Directions:
Scan the listing below for the string "will" and copy each line where it turns up.

Input data:
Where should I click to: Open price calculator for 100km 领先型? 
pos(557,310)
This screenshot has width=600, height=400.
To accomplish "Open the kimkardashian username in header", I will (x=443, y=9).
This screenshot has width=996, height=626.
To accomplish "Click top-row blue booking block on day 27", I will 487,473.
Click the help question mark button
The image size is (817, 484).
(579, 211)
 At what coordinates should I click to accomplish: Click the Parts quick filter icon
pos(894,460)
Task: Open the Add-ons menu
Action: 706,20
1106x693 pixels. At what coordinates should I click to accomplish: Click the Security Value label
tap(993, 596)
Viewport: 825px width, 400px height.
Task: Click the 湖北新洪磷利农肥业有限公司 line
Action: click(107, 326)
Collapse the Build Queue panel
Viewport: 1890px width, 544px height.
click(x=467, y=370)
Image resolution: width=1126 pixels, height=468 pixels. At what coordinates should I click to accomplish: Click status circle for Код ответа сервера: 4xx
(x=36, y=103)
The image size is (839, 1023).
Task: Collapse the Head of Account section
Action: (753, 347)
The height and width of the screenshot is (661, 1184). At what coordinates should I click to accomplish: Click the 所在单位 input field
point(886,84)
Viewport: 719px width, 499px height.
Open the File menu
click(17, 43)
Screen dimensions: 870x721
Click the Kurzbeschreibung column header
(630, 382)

Response to the task:
To accomplish "Open the kimkardashian username in header", I will (x=443, y=9).
To accomplish "Click top-row blue booking block on day 27", I will 487,473.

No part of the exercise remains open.